■ **EXCERPT**:
I have a bunch of POLYDATA .vtk files that correspond to the time-steps (results) of a simulation. Is there a way to visualise the .vtk file set and the OpenFOAM solution at the same time? Right now, the time steps of the CFD solution are iterated and displayed, after which, the iterations start to loop over the .vtk files... and I need to see them all at the same time.

Thanks!

deepsterblue November 18, 2011 12:48

Unfortunately, legacy VTK files do not inherently support time evolution. One possible (although slightly tedious) approach is to modify the reader (either PVFoamReader or the in-built one in paraview) to additionally read in VTK files by index, so that they are read in-sync at each time-step - i.e., read file_001.vtk for time-step 1, etc. If you can get that to work, it would be quite handy indeed.

tomislav_maric November 21, 2011 03:33

Thanks a lot for the advice! :)

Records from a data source
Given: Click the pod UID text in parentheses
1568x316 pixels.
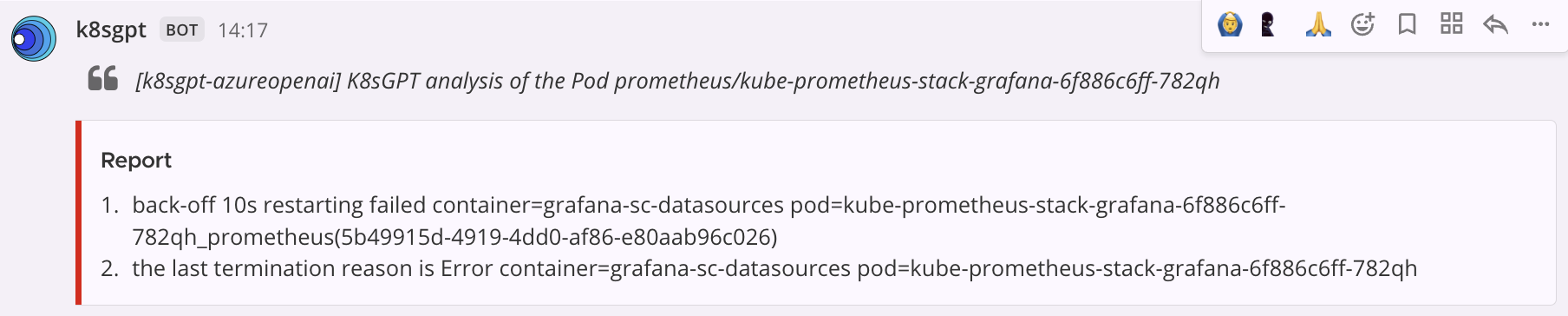Looking at the screenshot, I should tap(556, 237).
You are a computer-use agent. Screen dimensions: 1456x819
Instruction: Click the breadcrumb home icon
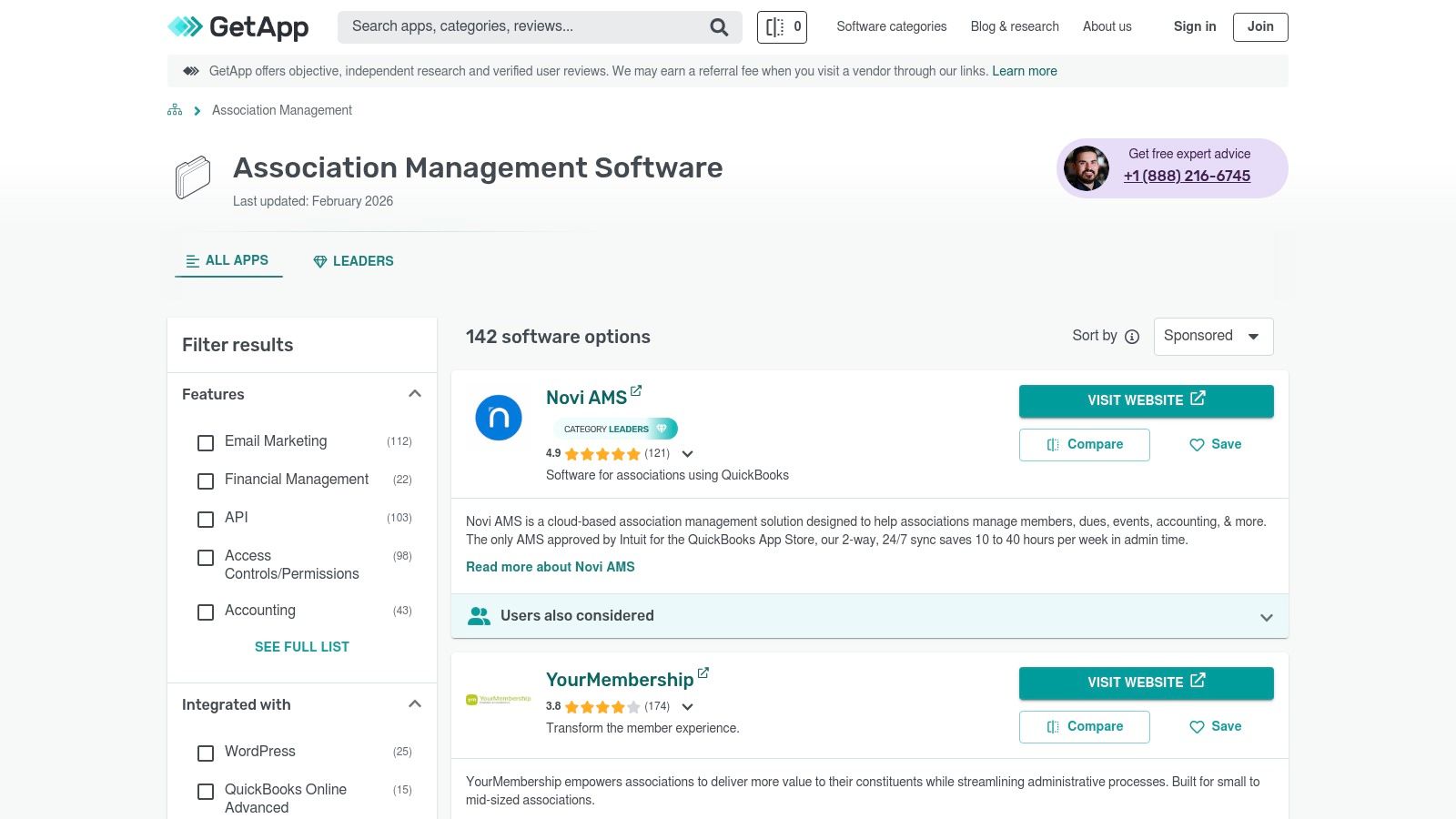pos(174,109)
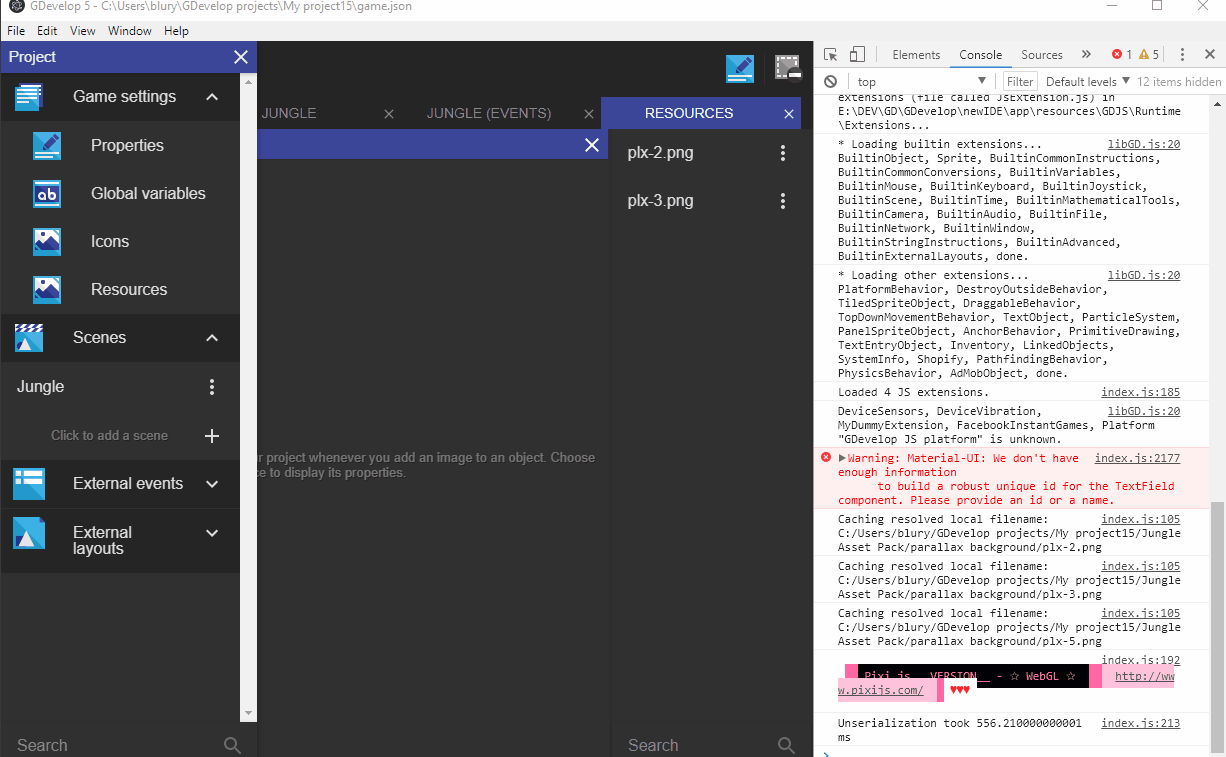Click the clear console icon in DevTools
The height and width of the screenshot is (757, 1226).
pyautogui.click(x=831, y=81)
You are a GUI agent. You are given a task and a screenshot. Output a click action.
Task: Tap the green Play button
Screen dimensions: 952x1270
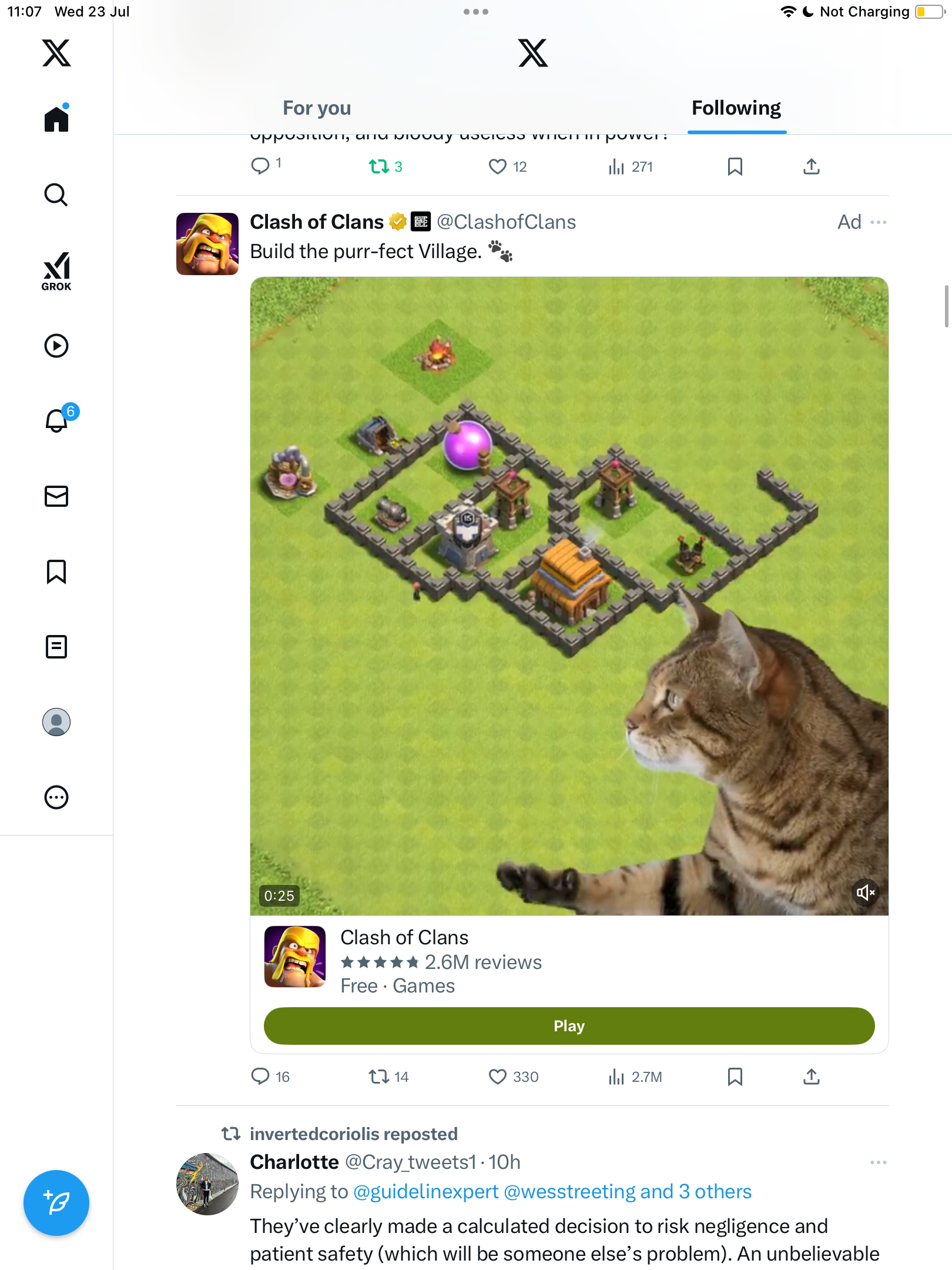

■ **WRITTEN REQUEST 1**: In the thread on viewing VTK files alongside an OpenFOAM solution, why does the reply suggest modifying the reader to load VTK files by index at each time-step?
■ **WRITTEN REQUEST 2**: Translate this sentence from the thread on VTK files into Spanish: "Unfortunately, legacy VTK files do not inherently support time evolution."

■ **FINAL ANSWER 1**: Legacy VTK files do not inherently support time evolution. Modifying the reader to load the matching file for each time-step, such as file_001.vtk for time-step 1, would keep the VTK files in sync with the OpenFOAM solution.

■ **FINAL ANSWER 2**: Lamentablemente, los archivos VTK heredados no admiten de forma inherente la evolución temporal.